A shared filesystem persists independent of any GPU instance, which is exactly what we want for model weights.

  1. Console → Storage → Shared File Systems → Create Filesystem.
  2. Name: e.g. Z-Image-Turbo-Model-Path.
  3. Region: pick one that has capacity of the GPU type you plan to use. The inference instance later will be pinned to this region.
  4. Mount path: /mnt/shared (or whatever path you prefer — used by every instance that attaches this filesystem).
  5. Click Create Filesystem.

2. Launch a GPU instance for fine-tuning

  1. Console → Compute → GPU Instances → Launch.
  2. Name: e.g. Z-Image-Turbo-Instance.
  3. Region: same region as the shared filesystem above.
  4. GPU Type / GPUs per Instance: pick what your fine-tune needs.
  5. Container Image: Custom / Registry → enter docker.io/vllm/vllm-omni:v0.18.0 (or your own image with the training tools you need).
  6. Startup Command: sleep infinity.
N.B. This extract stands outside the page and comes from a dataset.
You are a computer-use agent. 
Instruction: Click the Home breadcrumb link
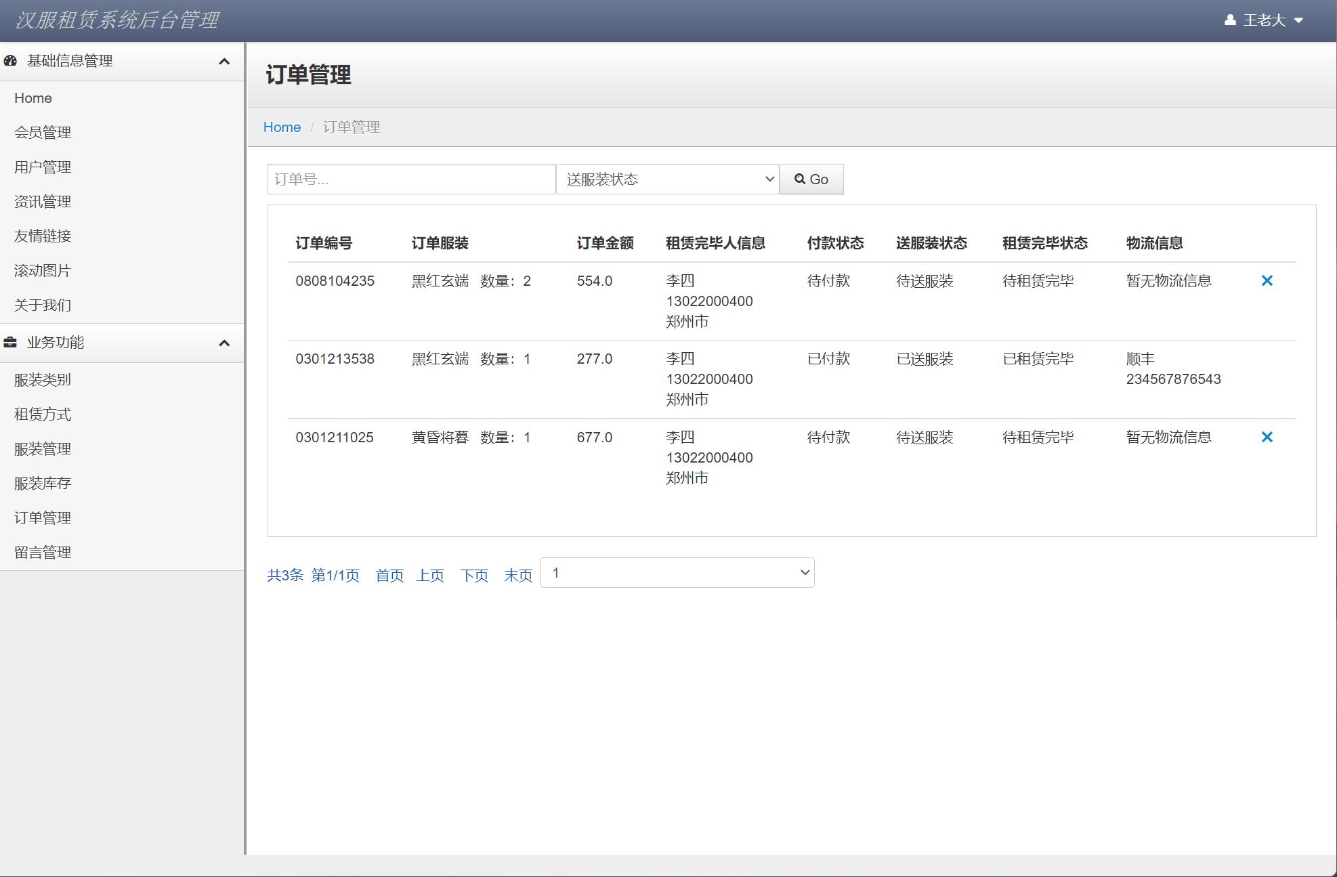282,127
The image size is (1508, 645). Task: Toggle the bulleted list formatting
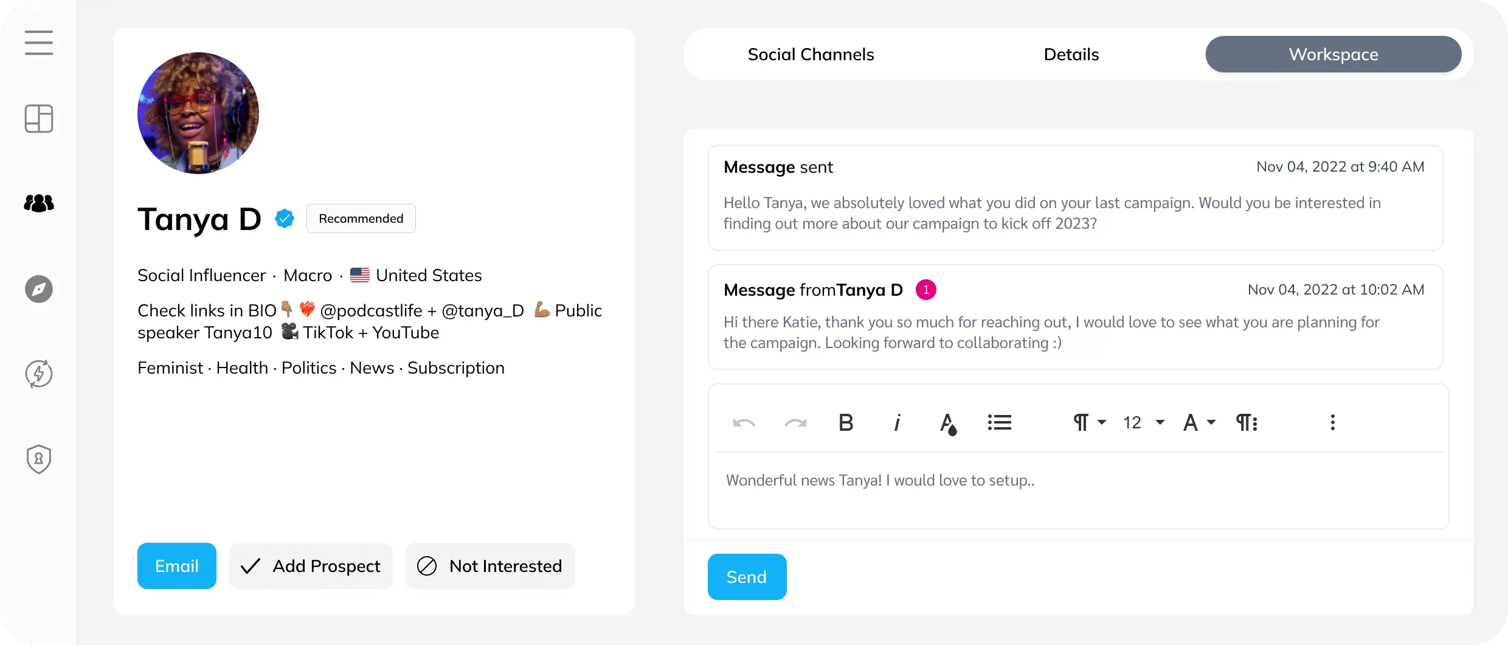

The container needs to stay alive long enough for you to download weights and run training interactively — the default entrypoint would exit immediately since no model is on disk yet.
  7. Storage → attach the shared filesystem you created in step 1 at its mount path.
  8. Set an Estimated Duration long enough for your download + fine-tune (you can extend later if needed).
  9. Click Launch.

Wait until the instance status is Running.

3. Download weights and fine-tune

  1. Open the instance → Console tab (browser terminal).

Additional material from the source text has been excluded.